Protić-Sabljić M, Kurelec B
Mutat Res. 1983 Aug;118(3):177-89. doi: 10.1016/0165-1218(83)90141-6.
The metabolism of carcinogens in fish was examined by measuring the activation of different polycyclic aromatic hydrocarbons (PAH) by carp (Cyprinus carpio L.) liver post-mitochondrial fractions (S9) using the Salmonella typhimurium TA100 reverse mutation assay. For this study, 1 non-carcinogen, anthracene (AN), and 4 carcinogens, chrysene (CHR), benzo[a]pyrene (BaP), 3-methylcholanthrene (3MC) and 7,12-dimethylbenzanthracene (DMBA), were chosen. The bioactivating potency of the metabolic systems of carp pretreated with phenobarbital (PB), 3MC or Aroclor 1254 (ARO) were compared to uninduced carp liver. The results show that carp liver has the ability to metabolize carcinogenic PAH into mutagenic metabolites, which is enhanced when carp are pretreated with 3MC or ARO, but not with PB. A positive correlation between the induction of aryl hydrocarbon hydroxylase (AHH) activity in carp liver and the mutagenic potencies of CHR, BaP, DMBA and 3MC, has been observed. The bioactivating ability of carp liver S9 was compared with the ability of the same fractions from female Wistar rats (this study) as well as from Sprague-Dawley rats (literature data). When the mutagenic potencies of selected PAH had been normalized on the activity of BaP, the following order of mutagenic activities with S9 fractions from ARO-treated animals was obtained: (1) BaP (1) greater than DMBA (0.26) greater than 3MC (0.22) greater than CHR (0.05) greater than AN (0) for carp; (2) BaP (1) greater than 3MC (0.48) greater than CHR (0.31) greater than DMBA (0.16) greater than AN (0) for Sprague-Dawley rats; and (3) BaP (1) greater than 3MC (0.17) greater than DMBA (0.11) greater than CHR (0) = AN (0) for female Wistar rats. We conclude that carp and rats are very similar in their ability to activate carcinogenic PAH into mutagenic metabolites, which suggests that carp may be very susceptible to the carcinogenic activity of these compounds. According to our results from the mutagenicity study, as well as from the enzyme induction study, we propose the use of carp as a suitable model system for the study of chemical carcinogens.

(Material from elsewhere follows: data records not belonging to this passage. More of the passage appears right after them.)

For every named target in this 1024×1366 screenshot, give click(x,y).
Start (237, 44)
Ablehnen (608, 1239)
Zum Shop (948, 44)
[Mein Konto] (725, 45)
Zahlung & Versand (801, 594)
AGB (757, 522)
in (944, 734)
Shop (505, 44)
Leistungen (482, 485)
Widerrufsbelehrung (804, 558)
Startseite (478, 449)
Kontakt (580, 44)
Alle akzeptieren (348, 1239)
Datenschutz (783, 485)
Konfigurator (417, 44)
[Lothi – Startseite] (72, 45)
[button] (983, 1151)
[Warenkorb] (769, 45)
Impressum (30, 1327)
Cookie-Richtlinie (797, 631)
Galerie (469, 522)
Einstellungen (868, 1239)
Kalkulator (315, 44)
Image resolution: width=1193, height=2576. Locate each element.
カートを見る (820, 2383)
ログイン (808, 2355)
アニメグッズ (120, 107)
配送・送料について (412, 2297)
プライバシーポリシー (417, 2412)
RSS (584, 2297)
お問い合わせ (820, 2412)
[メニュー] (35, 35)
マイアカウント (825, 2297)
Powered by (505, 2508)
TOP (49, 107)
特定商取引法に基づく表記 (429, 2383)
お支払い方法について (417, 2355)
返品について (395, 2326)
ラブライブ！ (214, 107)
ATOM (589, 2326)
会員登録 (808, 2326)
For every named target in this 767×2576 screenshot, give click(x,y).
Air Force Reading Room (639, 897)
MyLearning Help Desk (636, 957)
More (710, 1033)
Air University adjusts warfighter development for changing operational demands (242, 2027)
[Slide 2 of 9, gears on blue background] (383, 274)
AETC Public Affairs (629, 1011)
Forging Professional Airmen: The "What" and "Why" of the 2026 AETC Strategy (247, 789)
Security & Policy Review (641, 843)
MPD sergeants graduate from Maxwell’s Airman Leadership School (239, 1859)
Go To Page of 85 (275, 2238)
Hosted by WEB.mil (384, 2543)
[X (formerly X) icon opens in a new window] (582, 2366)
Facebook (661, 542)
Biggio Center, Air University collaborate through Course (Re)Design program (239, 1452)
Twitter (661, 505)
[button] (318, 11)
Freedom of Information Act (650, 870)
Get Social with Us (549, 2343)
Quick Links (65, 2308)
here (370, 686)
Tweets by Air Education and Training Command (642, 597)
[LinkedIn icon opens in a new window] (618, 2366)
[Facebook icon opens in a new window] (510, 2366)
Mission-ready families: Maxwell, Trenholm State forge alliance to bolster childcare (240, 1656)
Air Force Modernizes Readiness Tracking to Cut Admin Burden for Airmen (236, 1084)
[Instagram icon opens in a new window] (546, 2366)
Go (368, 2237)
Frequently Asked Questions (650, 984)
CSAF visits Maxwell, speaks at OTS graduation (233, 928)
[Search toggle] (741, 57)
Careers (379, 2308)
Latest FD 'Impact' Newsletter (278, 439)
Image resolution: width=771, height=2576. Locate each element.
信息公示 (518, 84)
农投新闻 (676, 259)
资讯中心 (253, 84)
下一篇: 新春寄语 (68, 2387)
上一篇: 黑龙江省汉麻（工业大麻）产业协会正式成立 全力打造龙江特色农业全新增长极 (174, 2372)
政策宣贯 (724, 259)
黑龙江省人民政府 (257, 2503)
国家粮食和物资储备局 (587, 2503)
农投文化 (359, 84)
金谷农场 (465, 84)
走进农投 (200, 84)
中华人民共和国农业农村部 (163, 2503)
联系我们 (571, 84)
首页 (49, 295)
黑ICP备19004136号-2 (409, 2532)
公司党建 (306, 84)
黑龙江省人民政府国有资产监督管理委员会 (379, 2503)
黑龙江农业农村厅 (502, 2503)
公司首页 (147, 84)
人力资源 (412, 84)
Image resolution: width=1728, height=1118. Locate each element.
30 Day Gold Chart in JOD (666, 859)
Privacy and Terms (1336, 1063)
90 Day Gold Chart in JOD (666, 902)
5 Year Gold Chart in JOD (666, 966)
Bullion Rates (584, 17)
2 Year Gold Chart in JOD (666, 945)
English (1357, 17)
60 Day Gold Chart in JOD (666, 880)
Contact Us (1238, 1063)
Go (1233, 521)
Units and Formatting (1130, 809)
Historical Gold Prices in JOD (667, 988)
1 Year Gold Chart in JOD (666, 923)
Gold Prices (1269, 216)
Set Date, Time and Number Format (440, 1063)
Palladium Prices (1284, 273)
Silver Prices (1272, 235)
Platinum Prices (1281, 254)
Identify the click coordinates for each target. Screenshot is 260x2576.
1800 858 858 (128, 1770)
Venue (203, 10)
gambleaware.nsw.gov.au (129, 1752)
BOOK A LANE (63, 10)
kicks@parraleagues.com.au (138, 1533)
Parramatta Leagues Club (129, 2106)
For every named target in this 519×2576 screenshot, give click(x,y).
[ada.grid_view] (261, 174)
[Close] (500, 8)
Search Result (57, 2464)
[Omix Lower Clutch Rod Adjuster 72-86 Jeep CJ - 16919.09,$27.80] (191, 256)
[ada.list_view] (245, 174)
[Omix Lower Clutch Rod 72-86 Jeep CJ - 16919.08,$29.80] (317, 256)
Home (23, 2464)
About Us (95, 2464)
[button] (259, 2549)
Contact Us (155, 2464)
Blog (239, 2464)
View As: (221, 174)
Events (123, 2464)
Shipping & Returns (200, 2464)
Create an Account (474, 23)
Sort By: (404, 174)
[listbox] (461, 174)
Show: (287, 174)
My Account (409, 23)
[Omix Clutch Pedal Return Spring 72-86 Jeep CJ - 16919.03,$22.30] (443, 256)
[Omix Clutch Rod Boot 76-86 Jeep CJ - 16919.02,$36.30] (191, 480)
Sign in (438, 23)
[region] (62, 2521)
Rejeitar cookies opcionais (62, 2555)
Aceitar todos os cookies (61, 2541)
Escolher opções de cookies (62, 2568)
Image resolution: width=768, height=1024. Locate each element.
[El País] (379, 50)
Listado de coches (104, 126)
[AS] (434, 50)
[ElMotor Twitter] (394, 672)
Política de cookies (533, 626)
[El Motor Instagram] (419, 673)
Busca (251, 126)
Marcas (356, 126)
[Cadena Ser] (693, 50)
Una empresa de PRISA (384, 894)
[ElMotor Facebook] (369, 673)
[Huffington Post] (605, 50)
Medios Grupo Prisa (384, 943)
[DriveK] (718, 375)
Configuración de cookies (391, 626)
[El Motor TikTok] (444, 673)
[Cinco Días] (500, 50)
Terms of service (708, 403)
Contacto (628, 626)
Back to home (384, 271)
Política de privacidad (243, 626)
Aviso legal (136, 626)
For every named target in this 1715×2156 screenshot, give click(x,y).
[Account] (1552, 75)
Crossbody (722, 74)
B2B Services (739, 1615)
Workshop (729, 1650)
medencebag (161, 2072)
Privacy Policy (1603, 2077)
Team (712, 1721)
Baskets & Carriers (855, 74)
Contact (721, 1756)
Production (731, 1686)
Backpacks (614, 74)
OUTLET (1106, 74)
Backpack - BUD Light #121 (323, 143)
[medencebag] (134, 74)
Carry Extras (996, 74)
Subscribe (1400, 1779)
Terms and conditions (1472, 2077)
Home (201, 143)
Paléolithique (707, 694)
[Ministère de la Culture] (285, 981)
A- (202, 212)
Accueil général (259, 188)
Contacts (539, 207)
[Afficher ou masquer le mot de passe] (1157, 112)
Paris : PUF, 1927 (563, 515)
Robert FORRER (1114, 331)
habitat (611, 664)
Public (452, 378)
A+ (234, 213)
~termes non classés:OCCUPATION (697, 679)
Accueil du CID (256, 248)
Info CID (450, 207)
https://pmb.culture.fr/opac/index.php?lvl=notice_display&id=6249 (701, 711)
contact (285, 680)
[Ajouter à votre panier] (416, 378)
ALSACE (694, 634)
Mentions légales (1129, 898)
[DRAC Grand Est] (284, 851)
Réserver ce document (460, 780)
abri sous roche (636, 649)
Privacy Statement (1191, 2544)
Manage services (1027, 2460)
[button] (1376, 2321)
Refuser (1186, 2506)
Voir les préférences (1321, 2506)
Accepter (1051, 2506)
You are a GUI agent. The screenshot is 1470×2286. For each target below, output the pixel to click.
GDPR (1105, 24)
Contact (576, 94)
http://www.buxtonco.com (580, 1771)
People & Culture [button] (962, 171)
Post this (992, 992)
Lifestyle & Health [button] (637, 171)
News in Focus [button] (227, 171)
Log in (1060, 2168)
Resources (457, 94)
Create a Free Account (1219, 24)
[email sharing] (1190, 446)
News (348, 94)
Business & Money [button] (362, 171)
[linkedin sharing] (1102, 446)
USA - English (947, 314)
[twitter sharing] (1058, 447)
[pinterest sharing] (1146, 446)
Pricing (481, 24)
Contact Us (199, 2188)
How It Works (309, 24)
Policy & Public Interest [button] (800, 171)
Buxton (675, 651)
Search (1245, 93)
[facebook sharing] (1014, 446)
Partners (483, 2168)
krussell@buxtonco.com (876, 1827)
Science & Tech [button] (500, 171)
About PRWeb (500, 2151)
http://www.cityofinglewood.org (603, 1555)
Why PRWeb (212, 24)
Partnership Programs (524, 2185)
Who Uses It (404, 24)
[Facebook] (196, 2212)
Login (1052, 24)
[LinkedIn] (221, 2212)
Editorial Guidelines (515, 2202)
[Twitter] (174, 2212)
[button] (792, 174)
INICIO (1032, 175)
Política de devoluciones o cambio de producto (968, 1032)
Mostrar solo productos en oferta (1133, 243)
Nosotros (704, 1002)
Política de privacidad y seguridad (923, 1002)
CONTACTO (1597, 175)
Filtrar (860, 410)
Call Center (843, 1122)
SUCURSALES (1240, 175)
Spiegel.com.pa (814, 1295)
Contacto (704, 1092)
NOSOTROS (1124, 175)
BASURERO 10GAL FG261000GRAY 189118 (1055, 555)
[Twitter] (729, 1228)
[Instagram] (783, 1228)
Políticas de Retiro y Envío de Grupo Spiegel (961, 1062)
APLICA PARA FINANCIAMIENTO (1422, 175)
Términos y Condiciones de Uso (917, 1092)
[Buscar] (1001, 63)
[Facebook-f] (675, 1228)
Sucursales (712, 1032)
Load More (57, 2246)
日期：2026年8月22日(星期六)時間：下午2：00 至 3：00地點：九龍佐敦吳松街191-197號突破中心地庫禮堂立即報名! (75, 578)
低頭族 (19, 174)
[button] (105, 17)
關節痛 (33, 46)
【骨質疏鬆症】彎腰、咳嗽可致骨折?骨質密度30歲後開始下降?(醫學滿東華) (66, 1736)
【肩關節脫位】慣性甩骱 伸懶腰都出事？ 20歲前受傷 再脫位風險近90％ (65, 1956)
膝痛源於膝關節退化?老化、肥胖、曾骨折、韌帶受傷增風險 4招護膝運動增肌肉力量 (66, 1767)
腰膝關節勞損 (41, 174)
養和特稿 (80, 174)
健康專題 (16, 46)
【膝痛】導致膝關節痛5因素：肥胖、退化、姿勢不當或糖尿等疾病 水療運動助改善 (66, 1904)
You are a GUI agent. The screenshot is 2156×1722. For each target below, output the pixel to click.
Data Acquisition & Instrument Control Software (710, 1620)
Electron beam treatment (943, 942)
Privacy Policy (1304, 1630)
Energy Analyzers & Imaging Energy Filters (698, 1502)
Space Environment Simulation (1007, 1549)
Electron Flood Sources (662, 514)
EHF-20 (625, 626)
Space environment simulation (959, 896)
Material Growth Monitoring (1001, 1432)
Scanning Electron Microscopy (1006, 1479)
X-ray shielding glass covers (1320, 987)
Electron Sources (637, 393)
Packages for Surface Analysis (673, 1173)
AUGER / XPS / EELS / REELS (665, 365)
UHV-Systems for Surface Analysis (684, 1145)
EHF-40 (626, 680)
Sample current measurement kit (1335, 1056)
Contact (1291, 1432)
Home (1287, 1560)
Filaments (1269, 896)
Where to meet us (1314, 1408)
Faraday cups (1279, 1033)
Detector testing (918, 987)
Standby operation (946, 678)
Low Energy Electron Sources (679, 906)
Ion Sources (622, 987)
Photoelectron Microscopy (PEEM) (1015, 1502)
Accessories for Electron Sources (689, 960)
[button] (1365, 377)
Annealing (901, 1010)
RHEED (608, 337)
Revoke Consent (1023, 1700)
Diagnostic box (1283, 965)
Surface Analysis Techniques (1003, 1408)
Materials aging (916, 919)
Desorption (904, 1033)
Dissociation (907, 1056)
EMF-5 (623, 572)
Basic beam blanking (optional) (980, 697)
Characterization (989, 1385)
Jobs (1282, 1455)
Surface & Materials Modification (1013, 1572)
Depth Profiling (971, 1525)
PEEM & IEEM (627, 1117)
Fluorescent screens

通过使用鼠伤寒沙门氏菌TA100回复突变试验,测定鲤鱼(Cyprinus carpio L.)肝脏线粒体后组分(S9)对不同多环芳烃(PAH)的激活作用,研究了鱼类中致癌物的代谢情况。在本研究中,选择了1种非致癌物蒽(AN)和4种致癌物: Chrysene(CHR)、苯并[a]芘(BaP)、3-甲基胆蒽(3MC)和7,12-二甲基苯并蒽(DMBA)。将用苯巴比妥(PB)、3MC或多氯联苯混合物1254(ARO)预处理的鲤鱼代谢系统的生物激活能力与未诱导的鲤鱼肝脏进行比较。结果表明,鲤鱼肝脏有能力将致癌性PAH代谢为致突变代谢物,当鲤鱼用3MC或ARO预处理时,这种能力会增强,但用PB预处理则不会。已观察到鲤鱼肝脏中芳烃羟化酶(AHH)活性的诱导与CHR、BaP、DMBA和3MC的致突变能力之间呈正相关。将鲤鱼肝脏S9的生物激活能力与雌性Wistar大鼠(本研究)以及Sprague-Dawley大鼠(文献数据)相同组分的能力进行了比较。当所选PAH的致突变能力根据BaP的活性进行标准化时,对于用ARO处理的动物的S9组分,获得了以下致突变活性顺序:(1)鲤鱼:BaP(1)>DMBA(0.26)>3MC(0.22)>CHR(0.05)>AN(0);(2)Sprague-Dawley大鼠:BaP(1)>3MC(0.48)>CHR(0.31)>DMBA(0.16)>AN(0);(3)雌性Wistar大鼠:BaP(1)>3MC(0.17)>DMBA(0.11)>CHR(0)=AN(0)。我们得出结论,鲤鱼和大鼠在将致癌性PAH激活为致突变代谢物的能力方面非常相似,这表明鲤鱼可能对这些化合物的致癌活性非常敏感。根据我们在致突变性研究以及酶诱导研究中的结果,我们建议将鲤鱼用作研究化学致癌物的合适模型系统。